"""
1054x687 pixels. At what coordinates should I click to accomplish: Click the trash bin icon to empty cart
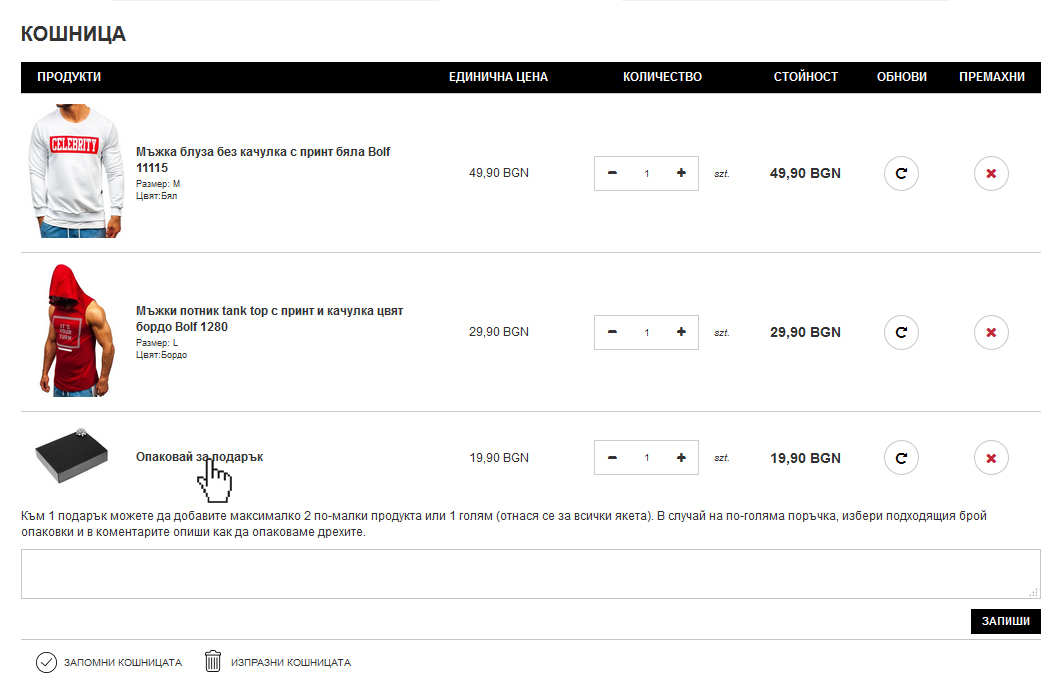click(213, 662)
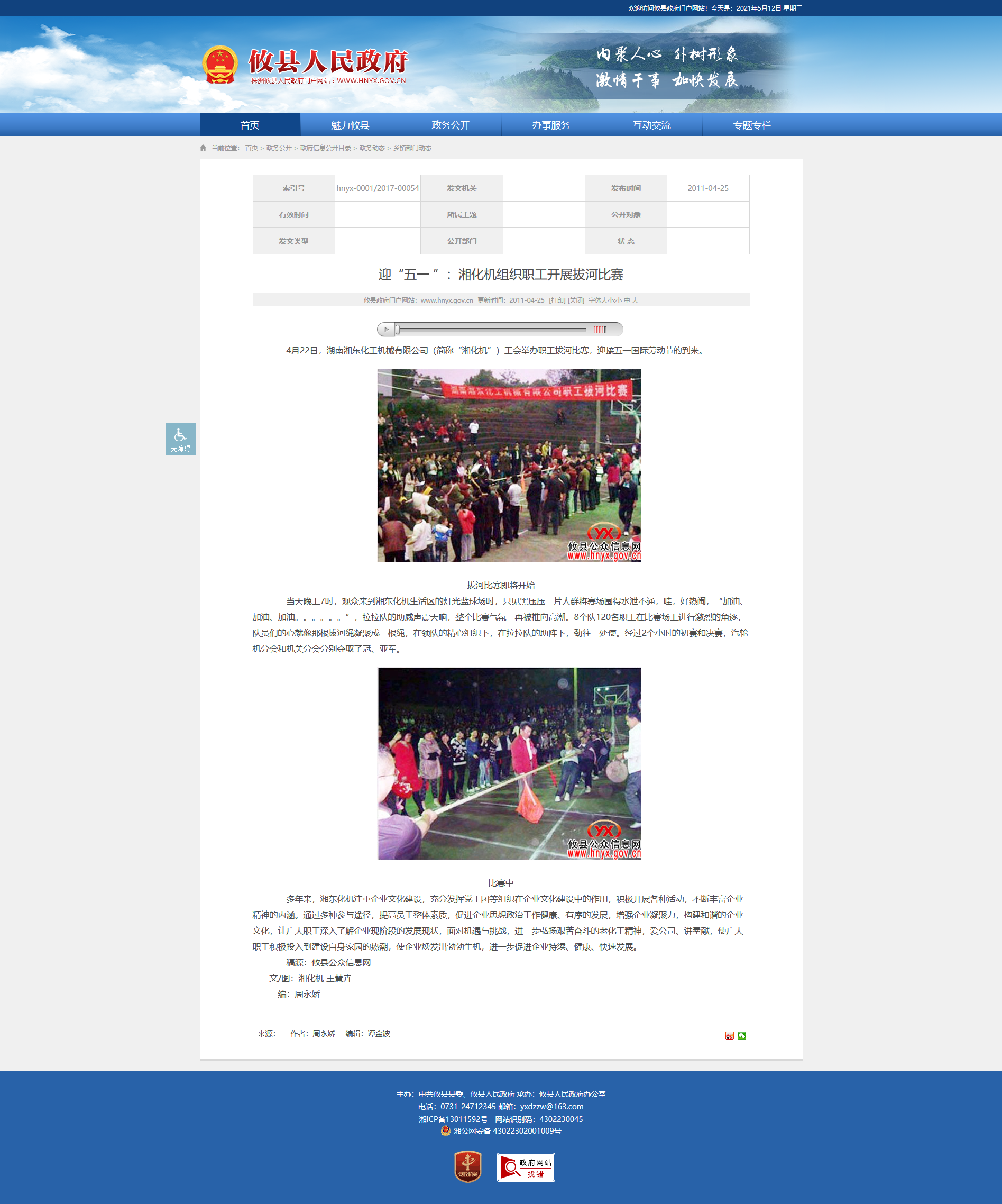
Task: Share article via Weibo icon
Action: [729, 1035]
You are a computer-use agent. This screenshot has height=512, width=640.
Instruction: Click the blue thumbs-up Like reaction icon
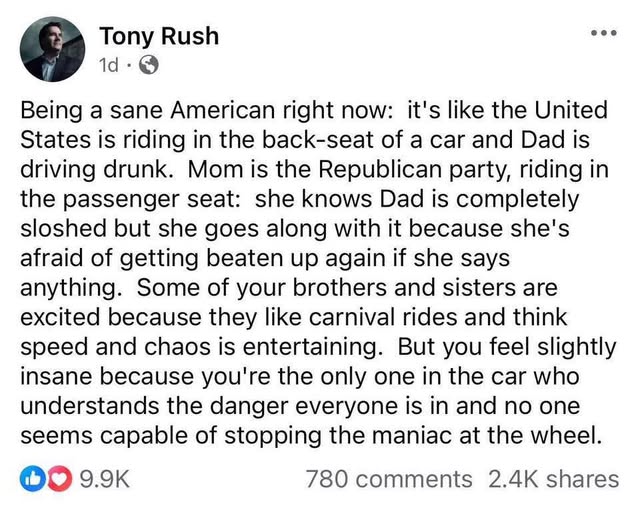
"""
PROBLEM REQUIREMENTS -
Pictures are not part of the copy; reproduce exactly and only the lines from the line containing "You are a computer-use" through the end of the listing.

RESPONSE TO THIS EXERCISE -
You are a computer-use agent. This screenshot has height=512, width=640.
Instruction: Click the blue thumbs-up Like reaction icon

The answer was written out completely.